> [Problem requirements] Within the records below, reproduce without change the lines from the line that has "[Moddit Digital Agency] (197, 2567)" through the line that has "Banken (88, 338)", and only those.
********
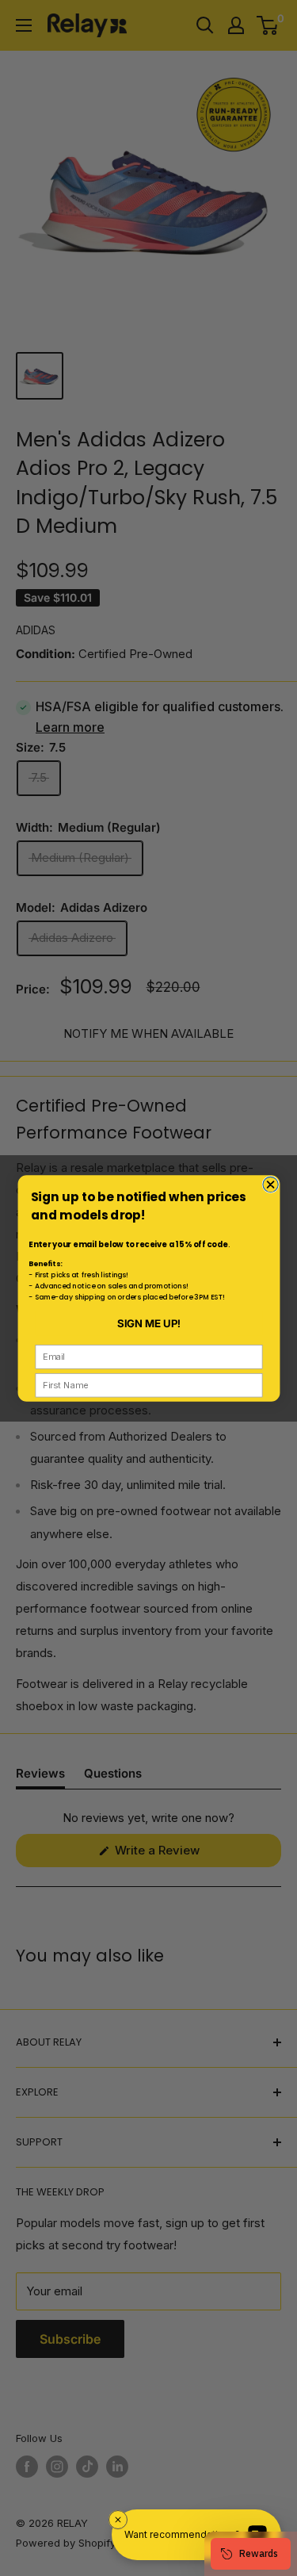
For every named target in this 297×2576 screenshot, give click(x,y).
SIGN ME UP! (148, 1322)
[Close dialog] (269, 1184)
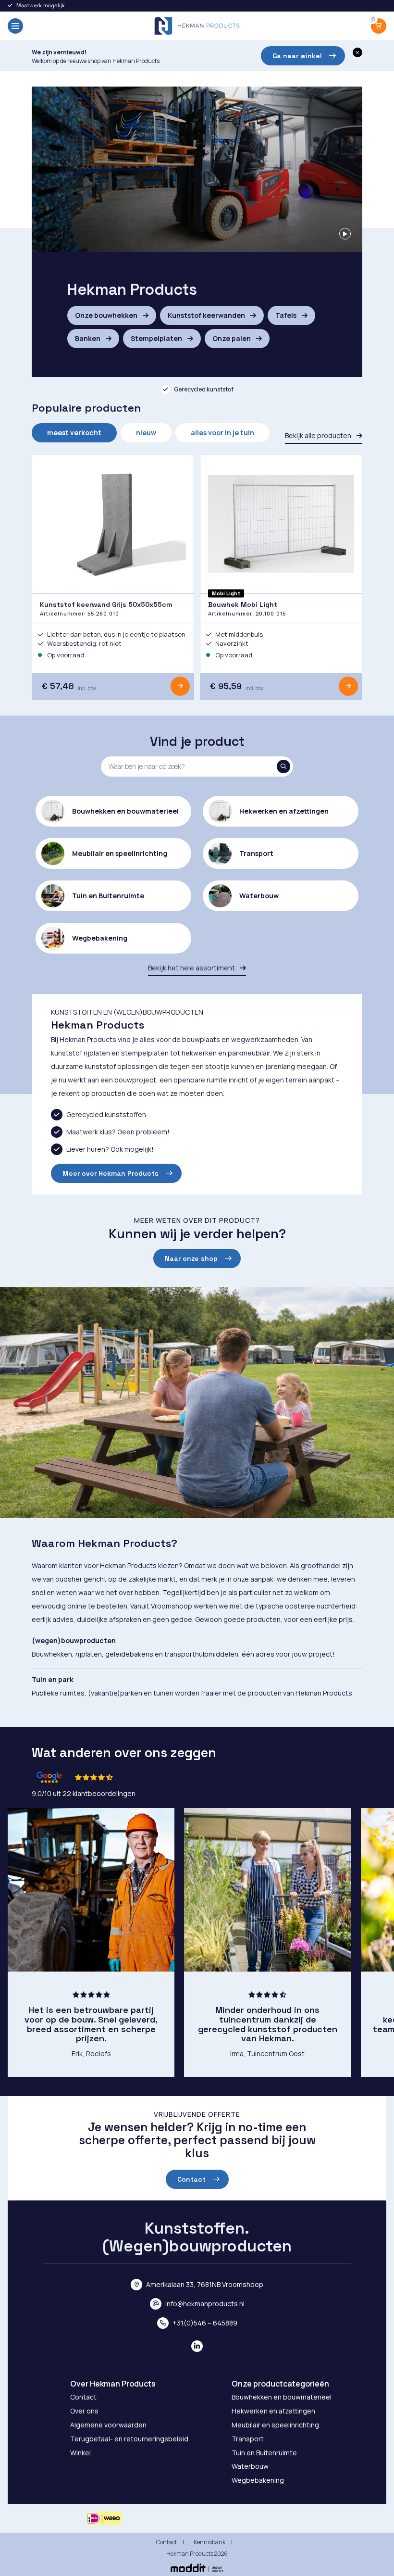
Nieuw (146, 432)
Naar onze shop (191, 1258)
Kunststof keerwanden (207, 315)
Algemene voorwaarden (108, 2424)
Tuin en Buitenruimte (264, 2452)
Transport (248, 2438)
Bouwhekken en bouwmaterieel (282, 2396)
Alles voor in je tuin (222, 432)
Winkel (80, 2452)
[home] (197, 26)
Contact (191, 2179)
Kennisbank (209, 2542)
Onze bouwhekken (107, 315)
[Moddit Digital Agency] (197, 2567)
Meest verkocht (74, 432)
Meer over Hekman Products (110, 1173)
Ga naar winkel (297, 55)
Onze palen (232, 338)
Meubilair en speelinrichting (275, 2424)
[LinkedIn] (197, 2346)
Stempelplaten (157, 338)
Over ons (84, 2410)
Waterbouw (250, 2466)
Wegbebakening (258, 2480)
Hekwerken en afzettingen (273, 2410)
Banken (88, 338)
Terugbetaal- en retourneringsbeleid (129, 2438)
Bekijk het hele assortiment (192, 967)
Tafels (286, 315)
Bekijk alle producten (319, 435)
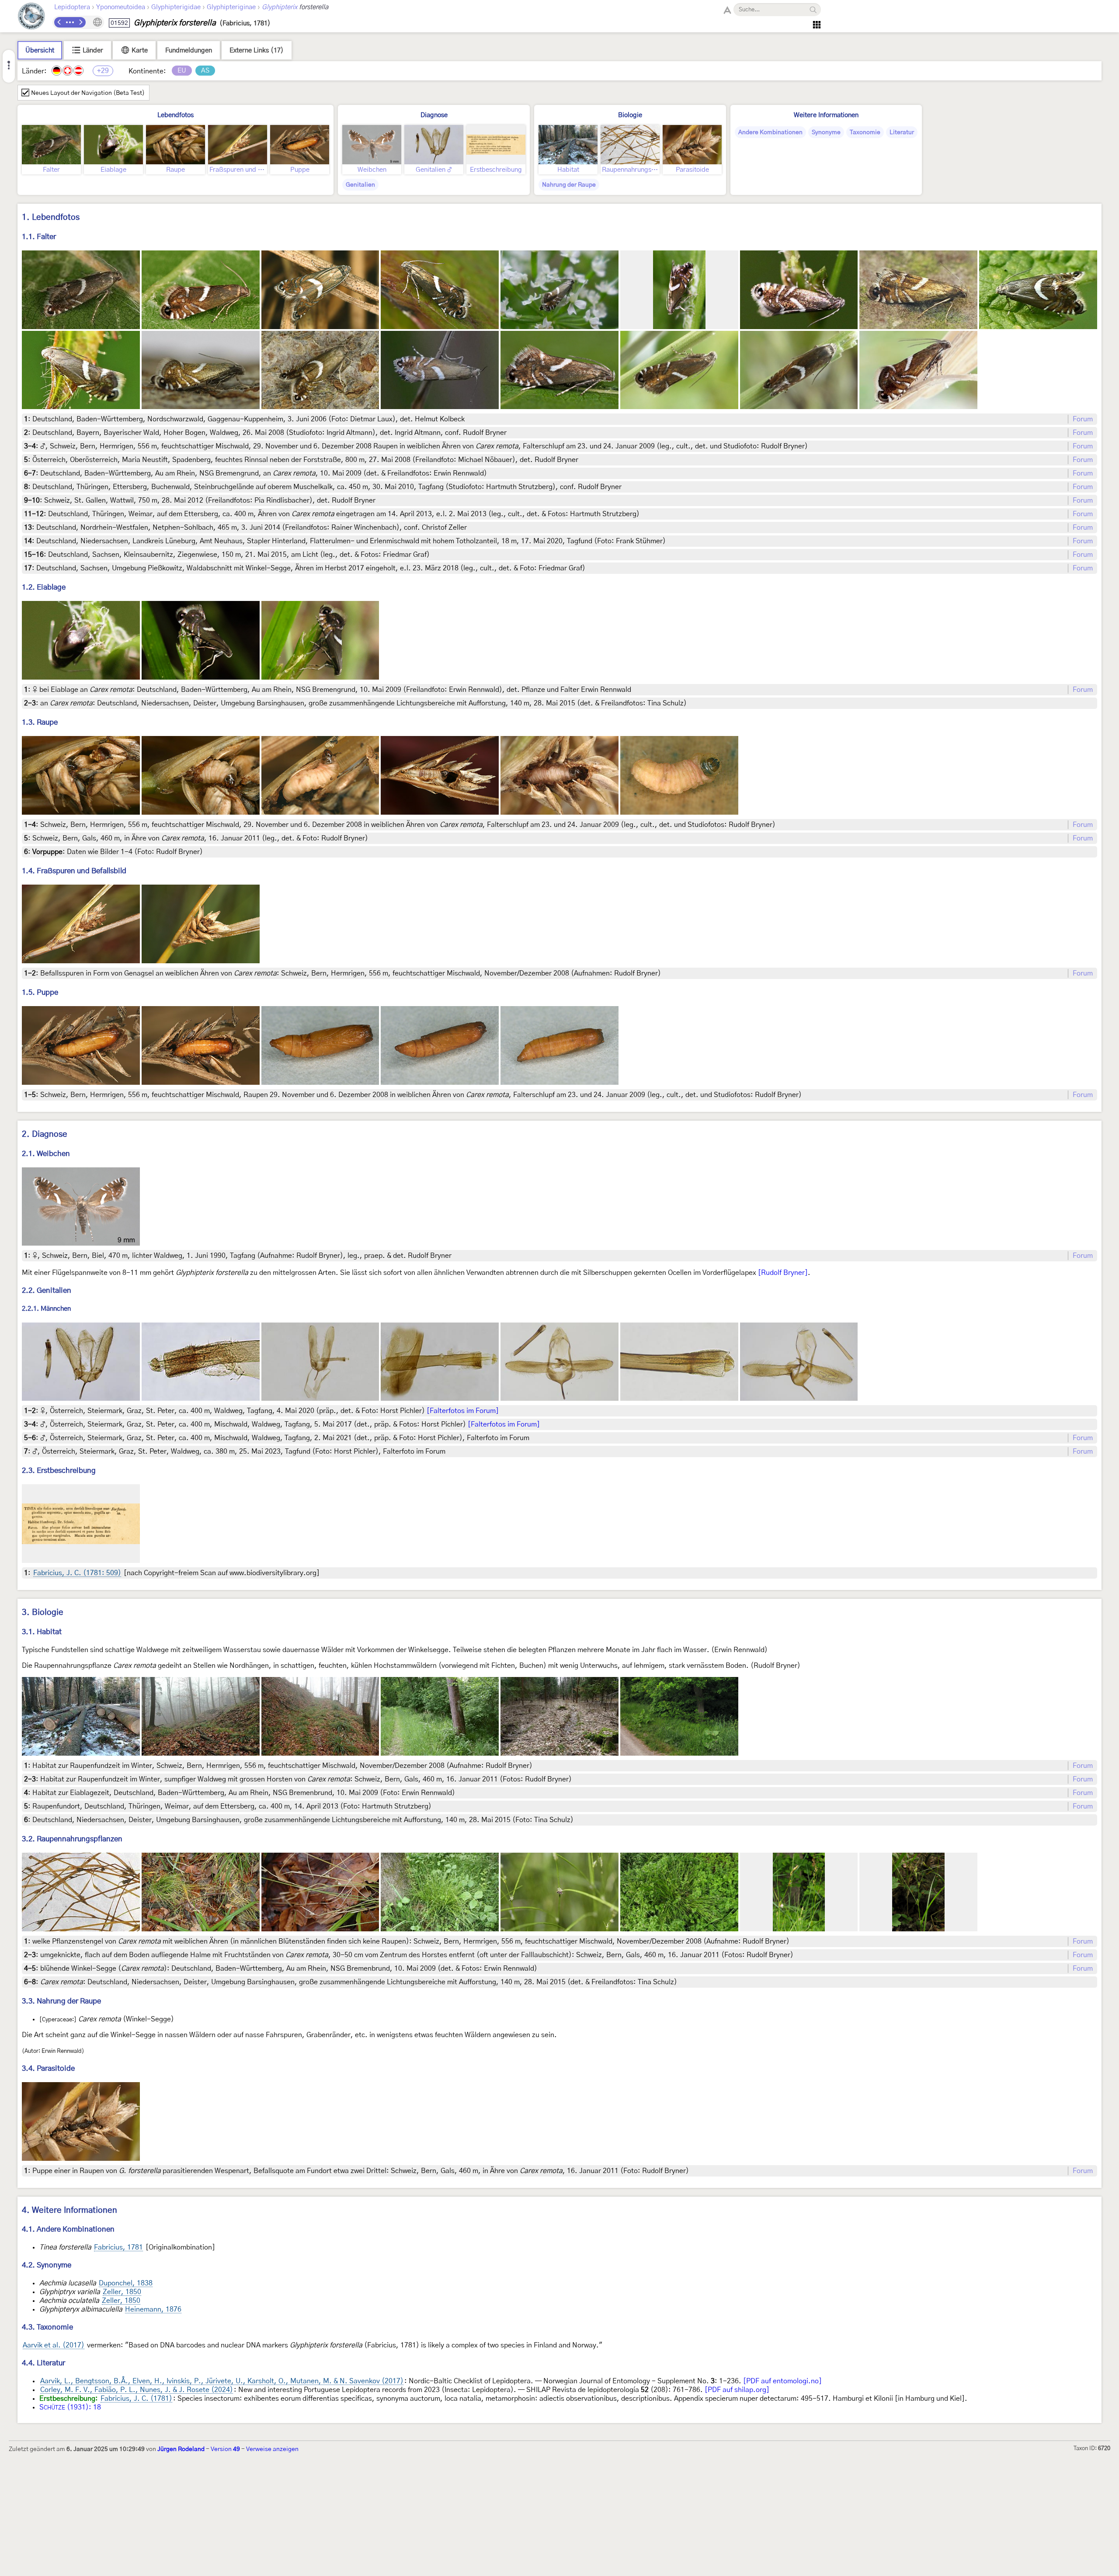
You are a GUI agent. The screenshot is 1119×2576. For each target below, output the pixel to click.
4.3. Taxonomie (47, 2327)
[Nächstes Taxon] (80, 22)
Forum (1083, 419)
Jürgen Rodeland (181, 2449)
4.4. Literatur (43, 2363)
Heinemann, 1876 (153, 2309)
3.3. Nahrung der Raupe (61, 2001)
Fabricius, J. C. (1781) (136, 2398)
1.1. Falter (39, 236)
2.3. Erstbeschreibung (59, 1470)
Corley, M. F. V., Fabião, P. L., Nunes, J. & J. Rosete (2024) (136, 2389)
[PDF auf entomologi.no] (782, 2381)
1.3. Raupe (40, 722)
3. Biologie (42, 1612)
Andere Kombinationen (770, 132)
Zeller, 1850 (122, 2291)
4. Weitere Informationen (69, 2210)
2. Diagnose (44, 1134)
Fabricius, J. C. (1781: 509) (77, 1572)
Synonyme (826, 132)
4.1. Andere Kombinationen (68, 2229)
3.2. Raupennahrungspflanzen (72, 1839)
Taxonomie (865, 132)
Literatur (902, 132)
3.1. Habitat (42, 1631)
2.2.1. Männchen (46, 1308)
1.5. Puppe (40, 992)
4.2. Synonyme (46, 2265)
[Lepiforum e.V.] (31, 17)
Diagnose (434, 115)
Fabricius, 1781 (118, 2247)
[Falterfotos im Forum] (463, 1410)
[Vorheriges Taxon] (59, 22)
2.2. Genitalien (46, 1290)
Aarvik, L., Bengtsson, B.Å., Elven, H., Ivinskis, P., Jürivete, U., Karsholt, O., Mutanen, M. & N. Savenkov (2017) (221, 2381)
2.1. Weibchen (46, 1153)
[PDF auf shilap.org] (737, 2389)
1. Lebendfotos (51, 217)
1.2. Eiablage (44, 587)
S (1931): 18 (70, 2407)
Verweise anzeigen (272, 2449)
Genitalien (360, 185)
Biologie (630, 115)
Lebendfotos (175, 115)
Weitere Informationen (826, 115)
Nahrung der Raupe (569, 185)
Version (225, 2449)
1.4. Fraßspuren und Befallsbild (74, 871)
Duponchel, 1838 (126, 2283)
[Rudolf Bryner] (783, 1272)
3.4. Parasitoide (48, 2068)
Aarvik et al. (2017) (53, 2345)
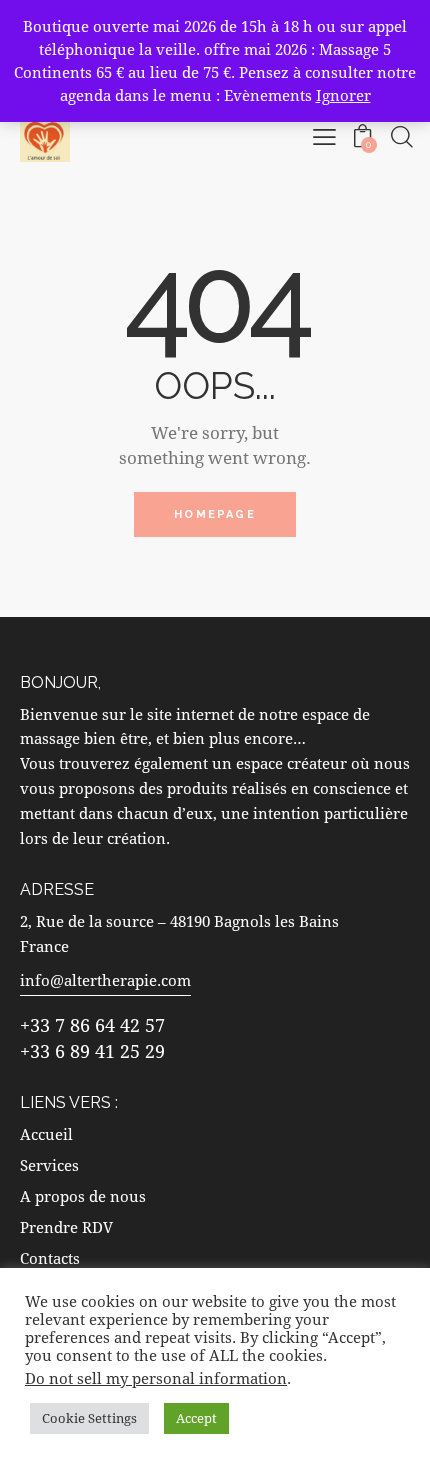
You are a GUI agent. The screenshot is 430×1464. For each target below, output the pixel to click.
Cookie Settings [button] (89, 1418)
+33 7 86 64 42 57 (92, 1025)
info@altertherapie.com (105, 980)
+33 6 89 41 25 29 (92, 1051)
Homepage (215, 514)
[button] (324, 136)
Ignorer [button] (343, 95)
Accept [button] (196, 1418)
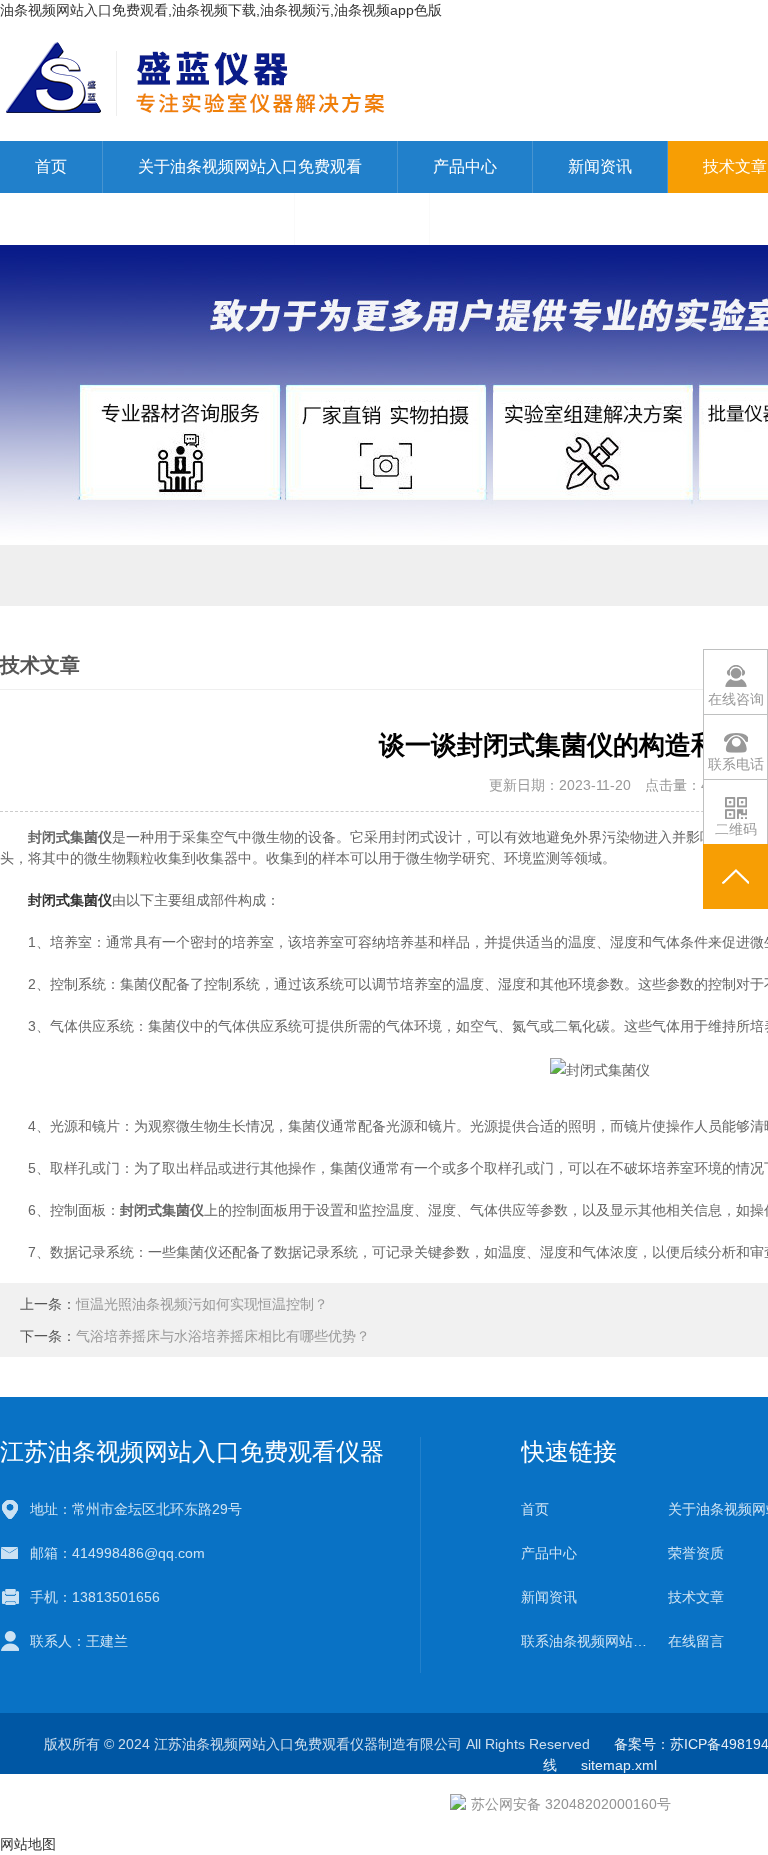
********
> [Reply]
[Moddit Digital Agency] (197, 2567)
Meest verkocht (74, 432)
Meer over Hekman Products (110, 1173)
Ga naar winkel (297, 55)
Onze palen (232, 338)
Meubilair en speelinrichting (275, 2424)
[LinkedIn] (197, 2346)
Stempelplaten (157, 338)
Over ons (84, 2410)
Waterbouw (250, 2466)
Wegbebakening (258, 2480)
Hekwerken en afzettingen (273, 2410)
Banken (88, 338)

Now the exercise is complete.